The effect of hyperbranched polyglycerol coatings on drug delivery using degradable polymer nanoparticles

Abstract

A key attribute for nanoparticles (NPs) that are used in medicine is the ability to avoid rapid uptake by phagocytic cells in the liver and other tissues. Poly(ethylene glycol) (PEG) coatings has been the gold standard in this regard for several decades. Here, we examined hyperbranched polyglycerols (HPG) as an alternate coating on NPs. In earlier work, HPG was modified with amines and subsequently conjugated to poly(lactic acid) (PLA), but that approach compromised the ability of HPG to resist non-specific adsorption of biomolecules. Instead, we synthesized a copolymer of PLA-HPG by a one-step esterification. NPs were produced from a single emulsion using PLA-HPG: fluorescent dye or the anti-tumor agent camptothecin (CPT) were encapsulated at high efficiency in the NPs. PLA-HPG NPs were quantitatively compared to PLA-PEG NPs, produced using approaches that have been extensively optimized for drug delivery in humans. Despite being similar in size, drug release profile and in vitro cytotoxicity, the PLA-HPG NPs showed significantly longer blood circulation and significantly less liver accumulation than PLA-PEG. CPT-loaded PLA-HPG NPs showed higher stability in suspension and better therapeutic effectiveness against tumors in vivo than CPT-loaded PLA-PEG NPs. Our results suggest that HPG is superior to PEG as a surface coating for NPs in drug delivery.

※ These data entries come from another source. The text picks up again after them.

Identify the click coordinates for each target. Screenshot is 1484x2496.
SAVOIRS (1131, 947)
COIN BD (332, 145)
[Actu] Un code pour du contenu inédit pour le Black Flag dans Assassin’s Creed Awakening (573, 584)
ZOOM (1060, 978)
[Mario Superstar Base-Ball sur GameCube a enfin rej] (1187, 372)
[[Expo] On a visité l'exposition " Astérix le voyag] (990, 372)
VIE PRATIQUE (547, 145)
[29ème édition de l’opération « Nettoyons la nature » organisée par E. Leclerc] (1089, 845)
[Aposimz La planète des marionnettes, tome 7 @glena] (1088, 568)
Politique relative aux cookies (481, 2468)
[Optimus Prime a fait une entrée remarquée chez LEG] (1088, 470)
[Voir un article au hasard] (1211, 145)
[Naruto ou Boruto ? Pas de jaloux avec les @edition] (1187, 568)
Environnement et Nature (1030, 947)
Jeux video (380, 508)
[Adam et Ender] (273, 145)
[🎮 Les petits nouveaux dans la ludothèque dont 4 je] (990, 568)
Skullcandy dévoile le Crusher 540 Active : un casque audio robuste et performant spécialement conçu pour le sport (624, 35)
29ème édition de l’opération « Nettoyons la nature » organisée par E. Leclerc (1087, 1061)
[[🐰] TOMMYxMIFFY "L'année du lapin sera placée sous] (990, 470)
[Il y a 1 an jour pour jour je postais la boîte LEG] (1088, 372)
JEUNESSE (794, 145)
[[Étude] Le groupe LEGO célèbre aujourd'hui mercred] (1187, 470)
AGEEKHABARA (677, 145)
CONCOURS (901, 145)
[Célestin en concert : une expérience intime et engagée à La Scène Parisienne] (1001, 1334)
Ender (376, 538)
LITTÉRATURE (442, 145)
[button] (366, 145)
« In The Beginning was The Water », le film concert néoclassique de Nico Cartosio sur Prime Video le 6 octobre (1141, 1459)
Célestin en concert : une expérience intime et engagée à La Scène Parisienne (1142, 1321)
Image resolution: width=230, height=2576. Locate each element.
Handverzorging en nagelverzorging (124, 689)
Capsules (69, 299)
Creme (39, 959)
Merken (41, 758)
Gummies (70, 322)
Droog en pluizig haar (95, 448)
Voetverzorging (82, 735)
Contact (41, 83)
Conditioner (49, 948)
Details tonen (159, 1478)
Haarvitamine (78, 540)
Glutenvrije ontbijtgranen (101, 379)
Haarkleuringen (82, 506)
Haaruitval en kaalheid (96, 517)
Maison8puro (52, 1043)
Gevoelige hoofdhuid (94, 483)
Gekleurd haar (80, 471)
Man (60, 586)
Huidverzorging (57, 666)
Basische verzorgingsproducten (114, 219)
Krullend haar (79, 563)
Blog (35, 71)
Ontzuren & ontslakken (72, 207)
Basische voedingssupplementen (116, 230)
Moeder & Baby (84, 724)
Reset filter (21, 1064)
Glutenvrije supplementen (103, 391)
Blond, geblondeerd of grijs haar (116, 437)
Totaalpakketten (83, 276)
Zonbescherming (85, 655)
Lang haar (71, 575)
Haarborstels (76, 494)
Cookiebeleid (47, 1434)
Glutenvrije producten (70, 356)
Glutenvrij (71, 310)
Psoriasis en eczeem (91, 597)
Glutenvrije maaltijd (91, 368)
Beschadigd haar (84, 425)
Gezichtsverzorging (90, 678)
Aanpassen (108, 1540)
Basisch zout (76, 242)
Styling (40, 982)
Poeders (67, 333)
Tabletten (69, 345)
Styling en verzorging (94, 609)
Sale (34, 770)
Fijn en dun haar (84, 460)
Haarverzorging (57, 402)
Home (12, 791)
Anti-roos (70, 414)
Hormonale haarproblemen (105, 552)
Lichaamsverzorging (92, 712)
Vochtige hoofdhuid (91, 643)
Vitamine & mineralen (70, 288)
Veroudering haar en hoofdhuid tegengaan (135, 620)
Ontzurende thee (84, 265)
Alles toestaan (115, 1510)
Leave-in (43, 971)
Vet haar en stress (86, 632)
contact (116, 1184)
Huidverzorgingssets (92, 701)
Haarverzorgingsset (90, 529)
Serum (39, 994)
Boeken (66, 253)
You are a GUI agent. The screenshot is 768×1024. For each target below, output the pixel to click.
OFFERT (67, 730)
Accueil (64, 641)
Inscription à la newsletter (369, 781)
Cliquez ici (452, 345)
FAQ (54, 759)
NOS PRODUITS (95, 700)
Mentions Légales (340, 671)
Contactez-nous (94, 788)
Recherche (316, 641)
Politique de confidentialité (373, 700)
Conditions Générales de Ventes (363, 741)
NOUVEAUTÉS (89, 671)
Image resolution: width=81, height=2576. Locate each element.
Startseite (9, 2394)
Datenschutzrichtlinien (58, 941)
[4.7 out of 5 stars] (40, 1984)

Keywords: Camptothecin; Hyperbranched polyglycerol; Nanoparticles; Polylactic acid; Surface coating.

Fig. 1

Characterization of NPs using TEM and DLS. The size distribution and TEM image of NPs comprising PLA-HPG (a), PLA-HPG/CPT (b), PLA-PEG (c) and PLA-PEG/CPT (d). The size of NPs was analyzed by image J on lower resolution images with much larger population of NPs and plotted as histograms. The scale bar represents 200nm. (e) Z-average hydrodynamic diameter of NPs measured by DLS.

Fig. 2

Release profile and emulsion stability of PLA-HPG/CPT and PLA-PEG/CPT NPs. (a) Controlled release profile of the PLA-HPG/CPT and PLA-PEG/CPT NPs. Data are shown as mean ± SD. (b) Emulsion appearance of the PLA-HPG, PLA-HPG/CPT and PLA-PEG/CPT NPs (from left to right) at different time points 30min, 1day and 10 days.

Fig. 3

Cellular uptake of PLA-HPG, PLA-PEG and PLA NPs detected by confocal microscopy. Macrophage derived from U937 were incubated with NPs overnight. The colors of the NPs and nuclei are red and blue respectively. The scale bar represents 25 μm.

Fig. 4

In vitro cytotoxicity of CPT loaded NPs. (a) Cell viability of LLC cells incubated with free CPT, PLA-HPG/CPT and PLA-PEG/CPT NPs for 3 days. (b) Cell viability of LLC cells incubated with PLA-HPG and PLA-PEG NPs for 3 days.

Fig. 5

Comparison of PLA-HPG and PLA-PEG NPs in vivo. (a) Blood concentration of DiD loaded PLA-HPG NPs, PLA-PEG NPs recorded as a function of time after intravenous administration. The fluorescence of NPs was converted to dose and the dose was plotted against the time point of the blood collection and fitted with a two-compartment model (a, inset). Data are shown as mean ± SD (n = 7). Biodistribution of DiD loaded PLA-HPG and PLA-PEG NPs after intravenous administration recorded as percent dose per gram tissue at 12h (b) & 24h (c) and as dose per organ at 12h (d) & 24 h (e). Data are shown as mean ± SD (n = 6).

Fig. 6

Histological study of the DiD loaded NPs in tumors. Tumor cryosections 12 hours after injection of PLA-HPG NPs, PLA-PEG NPs, and PBS were visualized in Dapi, GFP and Cy5 channels at 20x (420 μm × 320 μm). The colors of the NPs, blood vessels and nuclei were red, green and blue respectively.

Fig. 7

Tumor growth inhibition and animal body weight change with therapeutic treatments. (a) Tumor growth on LLC bearing C57BL/6 mice treated with PBS, PLA-HPG NPs, free CPT, PLA-HPG/CPT and PLA-PEG/CPT NPs at 7 and 11 day after tumor inoculation. Data are shown as mean ± SD (n = 7). (b)The body weight of the mice after receiving the therapy.